27 Haziran 2014 Cuma

Sarhoş prens; Vladimir Vodoff



   Vladimir Vodoff abisini öldürdü. Abisini öldürdü ve Kiev Prensliği'nin başına geçti. Çok içerdi Vodoff, çükü turşu gibi büzüşene kadar içerdi. "Kadınımı paylaşırım ama votkamı asla!" mottosunun ilk ateşli dillendiricilerindendi belki de. Bir gece içki sofrasında oturmuş, tüm Rusya'yı nasıl ele geçireceğini düşünürken himayesindeki filozoflardan biri fısıldadı kulağına. Üstünde bir ayı kürkü vardı filozofun, kürkün altında ise beyaz, eskimeye başlamış bir cübbe. Belki Gogol'un büyük babası idi. Belki Tolstoy'un, belki de Dostoyevski'nin; kim bilir? Dedi ki; "Bütün bu insanları bir arada tutacak bir şeye ihtiyacımız var. Din bu işi görebilir, dine dönmeliyiz." ve aklına yattı bu sarhoş katilin. Sarhoş katil, dört bir tarafa elçiler yolladı. Bir tane Doğu'ya, İslam'ın beşiğine. Bir tane Doğu Hristiyanlığı'nın başkenti İstanbul'a, bir tane Batı'ya ve bir tane de Museviler için elçi yolladı. Son elçi nereye gitti, bir fikrim yok açıkçası ama fikrim olan bir konu var. 980li yıllarda uzaklara elçi yollamış bir Kiev Prensi iseniz; elçiler dönene kadar yaklaşık yüz elli-iki yüz fıçı votkayı mideye indirmiş, defalarca kez sarhoş olmanın keyfine varmışsınızdır.

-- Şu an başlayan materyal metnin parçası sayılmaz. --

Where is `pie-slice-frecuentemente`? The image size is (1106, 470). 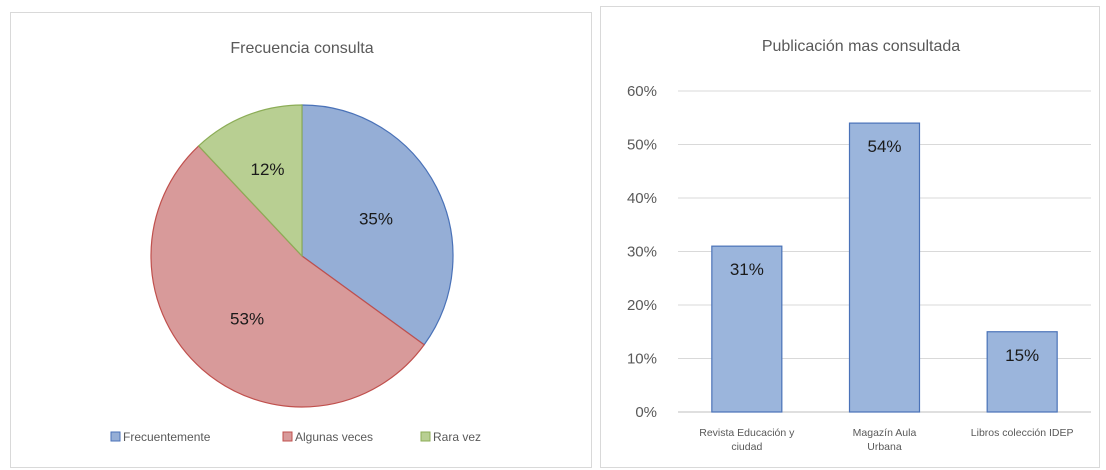
pie-slice-frecuentemente is located at coordinates (378, 225).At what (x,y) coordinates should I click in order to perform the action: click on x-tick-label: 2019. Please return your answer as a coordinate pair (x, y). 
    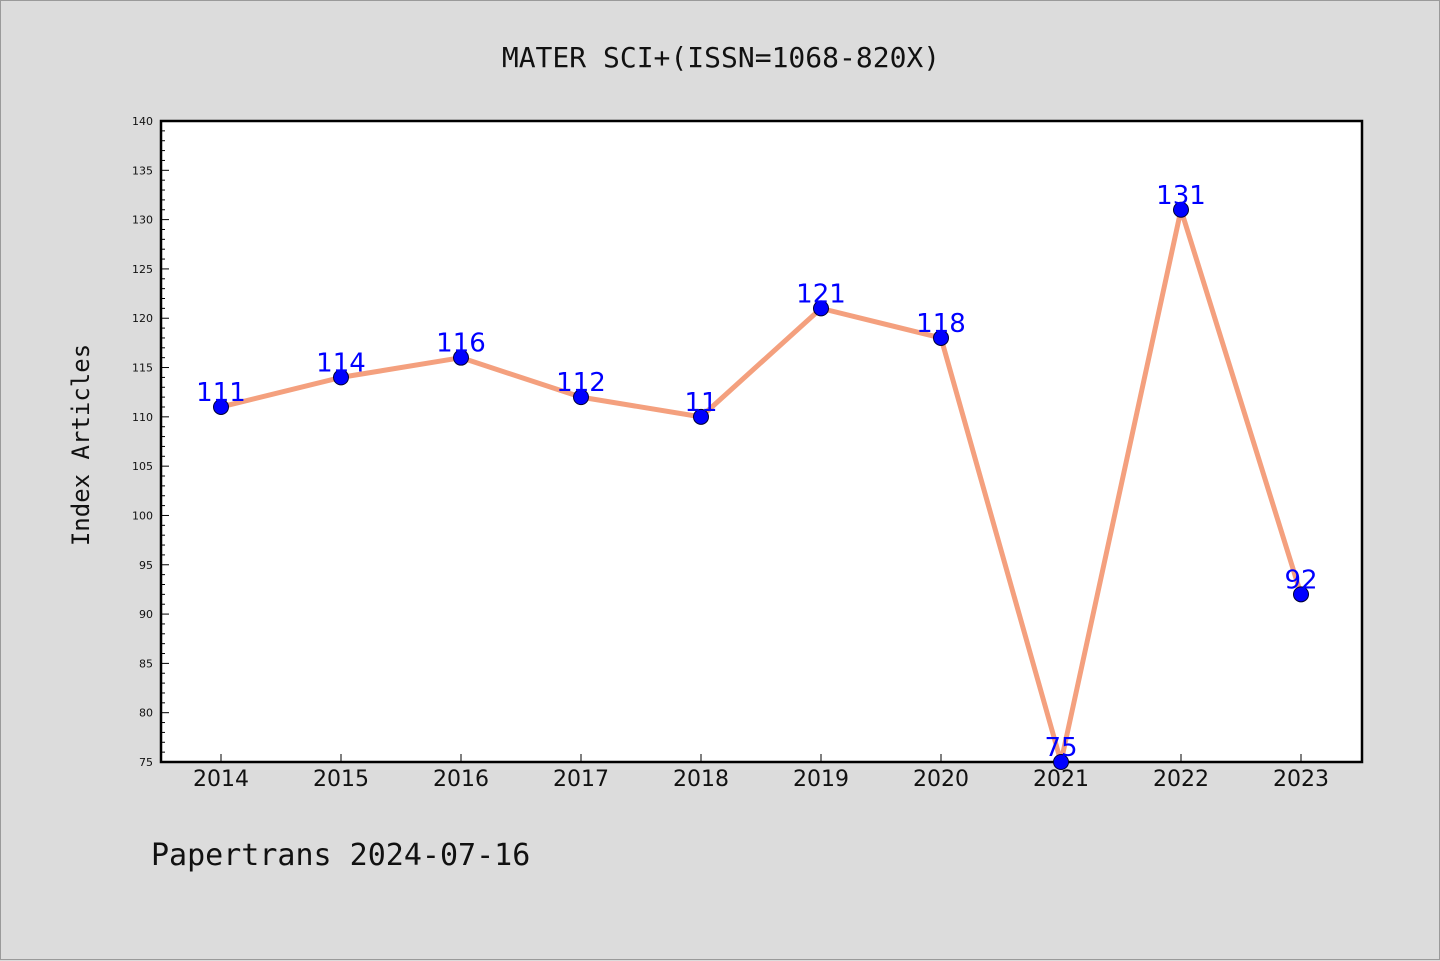
    Looking at the image, I should click on (821, 780). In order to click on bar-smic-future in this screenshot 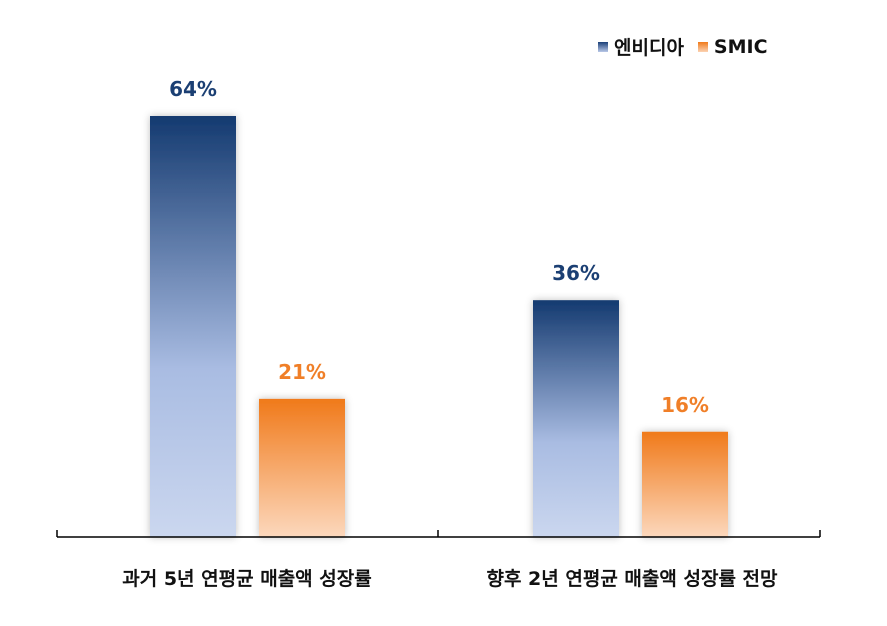, I will do `click(685, 484)`.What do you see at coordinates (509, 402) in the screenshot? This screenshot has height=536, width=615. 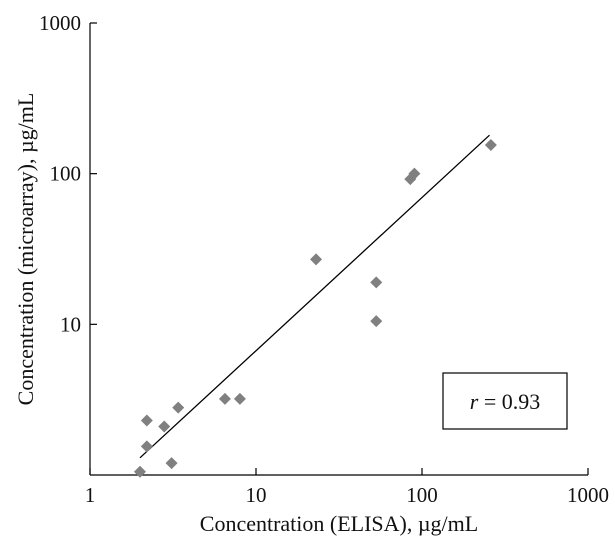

     İyimser bir tahminle tam iki yüzüncü votka fıçısının dibini görmek üzere iken bizim prens, bir elinde votka kadehi; ki bu kadeh günümüzde içine votka ve enerji içeceği koyulan uzun ince kulüp bardaklarından değildi, bundan eminiz; diğer elinde ise eski Rus usulü islenmiş eti ile karşıladı elçileri. Dost canlısı bir sarhoştu prens, ve katildi; pek çok meslektaşı gibi. Üç dinden dört elçi vardı karşısında. Konu genellikle sıkıcı biçimde anlatılmış makalelerde ve kitaplarda. Çok bir bok dönmüş gibi ortalıkta bir sürü lüzumundan ciddi kelimeyi arka arkaya dizerek çok virgüllü, uzun ve anlaşılmaz cümleler kurmuşlar. Bu nedenle bu buluşmaya çok detaylı bir biçimde hakim değilim. Musevi elçiyi nasıl karşılamış, neden elemiş hiç bilmiyorum mesela. Bir sarhoş katil prens niçin Museviliği reddeder, hiç bir fikrim yok. Ne sikimse artık, ben bildiğim kadarını olabildiğince anlaşılır biçimde aktarmaya çalışayım sizlere. Vladimir diğer üç elçi arasında en çok Müslüman olan elçiyi dinlemiş, en çok onun söyledikleri hoşuna gitmiş. Öyle ki; bizim sarhoş neredeyse koca bir halkı Müslüman yapacakmış.

   Peki, ne oldu da Doğu Hristiyanlığı bir adım öne geçti? Nasıl tavladılar bizim ayyaş Vodoff'u? Sarhoş Müslüman elçiye dönüp "Peki ya şarap?" dediğinde elçi "Dinimizde içki haramdır. İçmeyiz." der. İpler bir anda kopar. Evet. Bunun üzerine Vladimir diğer elçilere döner, Batı'nın elçisi sürekli Rus halkını itin götüne sokarken Doğu'nun elçisi misafirperver bir ev sahibi gibi konuşur Rus halkı için. Sanki dinin sahibi, hatta peygamberi kendisiymiş de eğer Rus halkı o dine tabi olmazsa tanrı gökten gazap dolu yıldırımlar ve meteorlar yağdıracakmış üzerine gibi; gereksiz bir amaca odaklanmışlıkla konuşan Doğu'nun elçisi tavlamış ayyaş prensi. İşte Rusların Ortodoks Hristiyanlar olmalarının altında yatan neden bu.

   Vladimir içmeyi seviyordu. Rus diyarı bu yüzden Ortodoks Hristiyan oldu.